I have a form that has Submit button in form of an Image. When user clicks the image button, the image button should play the role of submit button.
Code Sample:
<form action="page.php" method="POST">
<input type="image" name="btn_opentextbox" src="image.png" value="Submit" />
</form>
Handle Submission:
if($_POST['btn_opentextbox'])
{
//do something
}
Surprisingly, the above code used to work perfectly fine in Firefox. However, once i updated my Firefox yesterday, it didn't work at all. I click the button, page gets refreshed and nothing happens. The code also doesn't work in IE.
Note: it works in Chrome.
I want it to work in Firefox, IE, etc.
Any suggestions?
you can add a hidden field
<input type="hidden" name="action" value="Submit Form">
and in php you can do this
if($_POST['action'] == "Submit Form"){
do something
}
hope this help.
You should use a normal submit-button and use CSS to replace the button's look with an image.
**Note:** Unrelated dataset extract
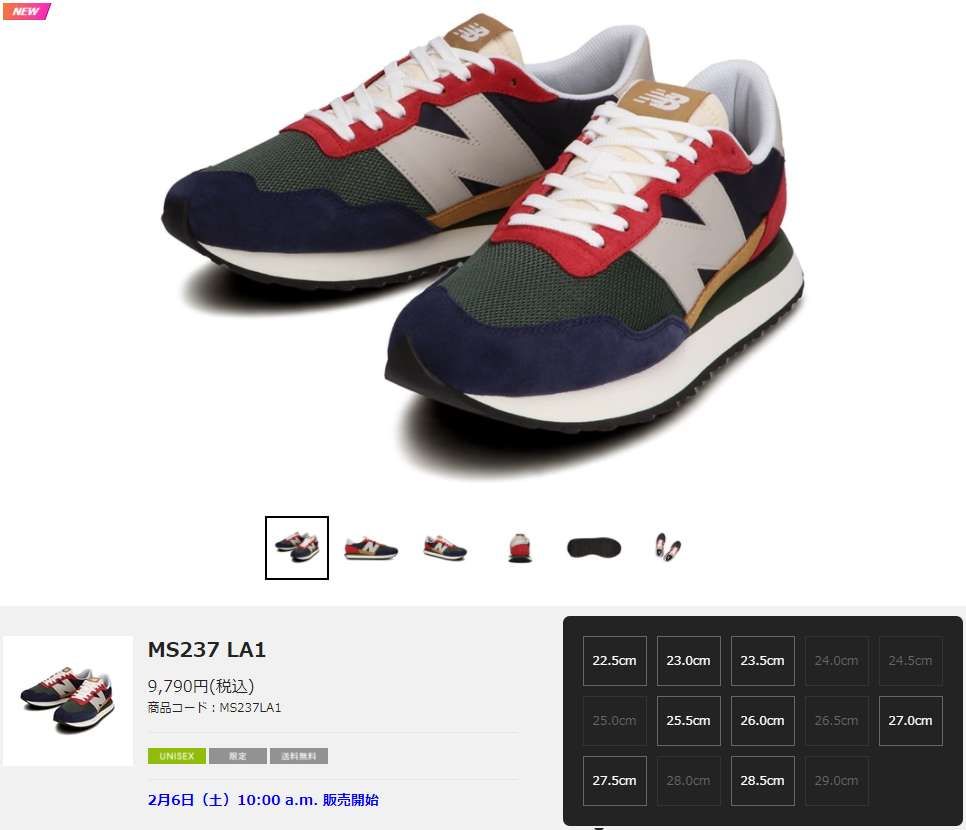The width and height of the screenshot is (966, 830).
Task: Click the gray 限定 tag
Action: (237, 756)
This should work in all browsers.
for image submit button
php code is
if(isset($_POST['btn_opentextbox_X']) || isset($_POST['btn_opentextbox_Y']))
{
//do something
}
The good php code is :
<input type='image' src='../images/blanc.gif' width='596' height='35' onFocus='form.submit' name='btn_opentextbox'/>
if ($_POST["btn_opentextbox_x"]) && ($_POST["btn_opentextbox_y"])
{
......
}
Check for btn_opentextbox_x or btn_opentextbox_y instead. (It is actually . not _ but PHP mangles it).
Some browsers fail to send the value for server side image maps, just the co-ordinates.
And you seem to have forgotten the alt attribute.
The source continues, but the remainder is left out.